Dozens of people were arrested in New York, New Jersey and six other states Tuesday by the FBI Health Care Fraud Task Force on federal Medicaid fraud, wire fraud and mail fraud charges, law enforcement sources said. The task force includes investigators from the FBI, DEA, NYPD and other state and local agencies.

The individuals charged allegedly participated in a sophisticated scheme to buy legally prescribed medications from Medicaid recipients on street corners and in bodegas throughout the city, including the Bronx and Washington Heights.

The "second-hand drugs" would then be sold to higher level "collectors" and "aggregators" who would sell the drugs into distribution channels in Texas, Florida, Nevada, Utah, Alabama that resold the drugs to pharmacies and wholesale prescription drug companies in New York, New Jersey, Massachusetts, Pennsylvania, Illinois, South Carolina, Mississippi, Arizona, Kentucky, Minnesota, Washington, Hawaii and Puerto Rico, court papers say.

Medications that were purchased and sold included those used to treat AIDS, asthma and schizophrenia, officials said.

Prosecutors say the scheme is potentially dangerous to unwitting consumers of the second-hand prescriptions because the bottles are sometimes treated with potentially hazardous chemicals during the relabeling process, usually stored in uncontrolled conditions and may have expired.
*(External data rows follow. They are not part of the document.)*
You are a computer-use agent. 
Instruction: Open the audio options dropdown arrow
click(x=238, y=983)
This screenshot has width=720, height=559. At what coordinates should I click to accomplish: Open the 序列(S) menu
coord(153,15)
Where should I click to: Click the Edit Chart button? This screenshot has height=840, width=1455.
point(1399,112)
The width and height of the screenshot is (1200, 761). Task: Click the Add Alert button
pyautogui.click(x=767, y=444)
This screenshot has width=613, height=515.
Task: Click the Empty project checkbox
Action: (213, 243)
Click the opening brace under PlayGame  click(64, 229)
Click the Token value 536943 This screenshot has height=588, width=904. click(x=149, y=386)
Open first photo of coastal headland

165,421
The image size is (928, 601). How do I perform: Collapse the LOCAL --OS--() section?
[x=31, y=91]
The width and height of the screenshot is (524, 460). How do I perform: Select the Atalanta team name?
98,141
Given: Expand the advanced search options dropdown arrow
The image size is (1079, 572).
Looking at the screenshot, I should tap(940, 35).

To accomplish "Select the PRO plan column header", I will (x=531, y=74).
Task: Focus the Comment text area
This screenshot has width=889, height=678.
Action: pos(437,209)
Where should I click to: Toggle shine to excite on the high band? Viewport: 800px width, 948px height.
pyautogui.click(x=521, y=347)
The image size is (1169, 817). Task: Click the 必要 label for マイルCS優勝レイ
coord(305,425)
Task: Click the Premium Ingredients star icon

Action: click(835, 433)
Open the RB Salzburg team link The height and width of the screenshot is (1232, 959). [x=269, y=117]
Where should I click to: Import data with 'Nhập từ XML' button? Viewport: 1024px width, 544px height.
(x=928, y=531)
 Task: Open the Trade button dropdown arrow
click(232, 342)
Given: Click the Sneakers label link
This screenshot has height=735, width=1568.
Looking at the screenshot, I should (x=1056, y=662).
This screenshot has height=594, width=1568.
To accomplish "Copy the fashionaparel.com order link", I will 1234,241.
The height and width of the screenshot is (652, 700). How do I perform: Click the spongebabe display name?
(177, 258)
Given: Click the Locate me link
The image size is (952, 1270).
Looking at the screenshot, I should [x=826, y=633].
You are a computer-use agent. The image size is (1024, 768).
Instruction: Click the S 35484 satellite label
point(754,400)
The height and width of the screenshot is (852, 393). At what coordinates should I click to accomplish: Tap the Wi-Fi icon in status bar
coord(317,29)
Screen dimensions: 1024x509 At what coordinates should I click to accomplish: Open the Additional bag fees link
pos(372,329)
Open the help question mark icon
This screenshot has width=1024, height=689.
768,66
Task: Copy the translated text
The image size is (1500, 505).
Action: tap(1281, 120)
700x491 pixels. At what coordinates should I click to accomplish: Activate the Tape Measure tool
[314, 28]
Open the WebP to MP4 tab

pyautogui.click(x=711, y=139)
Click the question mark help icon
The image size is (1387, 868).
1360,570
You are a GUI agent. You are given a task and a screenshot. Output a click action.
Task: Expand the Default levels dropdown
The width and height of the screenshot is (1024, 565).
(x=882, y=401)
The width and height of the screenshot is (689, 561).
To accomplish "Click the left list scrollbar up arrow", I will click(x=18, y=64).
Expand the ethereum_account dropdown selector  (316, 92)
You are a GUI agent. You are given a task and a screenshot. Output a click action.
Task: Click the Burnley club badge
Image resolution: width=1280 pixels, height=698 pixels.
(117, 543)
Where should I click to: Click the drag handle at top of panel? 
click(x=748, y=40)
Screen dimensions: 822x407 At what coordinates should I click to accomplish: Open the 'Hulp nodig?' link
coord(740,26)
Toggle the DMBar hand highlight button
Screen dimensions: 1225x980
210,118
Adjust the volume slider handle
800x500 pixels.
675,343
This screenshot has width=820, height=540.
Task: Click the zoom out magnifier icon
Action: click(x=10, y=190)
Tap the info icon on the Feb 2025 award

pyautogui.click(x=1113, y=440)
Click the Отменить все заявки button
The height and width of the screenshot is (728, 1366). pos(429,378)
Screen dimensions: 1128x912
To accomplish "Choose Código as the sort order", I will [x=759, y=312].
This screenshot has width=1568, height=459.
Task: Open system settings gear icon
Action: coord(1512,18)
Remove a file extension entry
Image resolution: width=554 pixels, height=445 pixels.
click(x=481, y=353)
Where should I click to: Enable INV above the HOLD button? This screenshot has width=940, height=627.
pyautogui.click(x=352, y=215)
The suspects arrested in the New York-area were processed at the FBI's offices in lower Manhattan.

"The scheme posed serious health risks at both the collection and distribution ends," FBI Assistant Director Janice Fedarcyk said in a statement. "People with real ailments were induced to sell their medications on the cheap rather than take them as prescribed, while end-users of the diverted drugs were getting second-hand medicine that may have been mishandled, adulterated, improperly stored, repackaged and expired."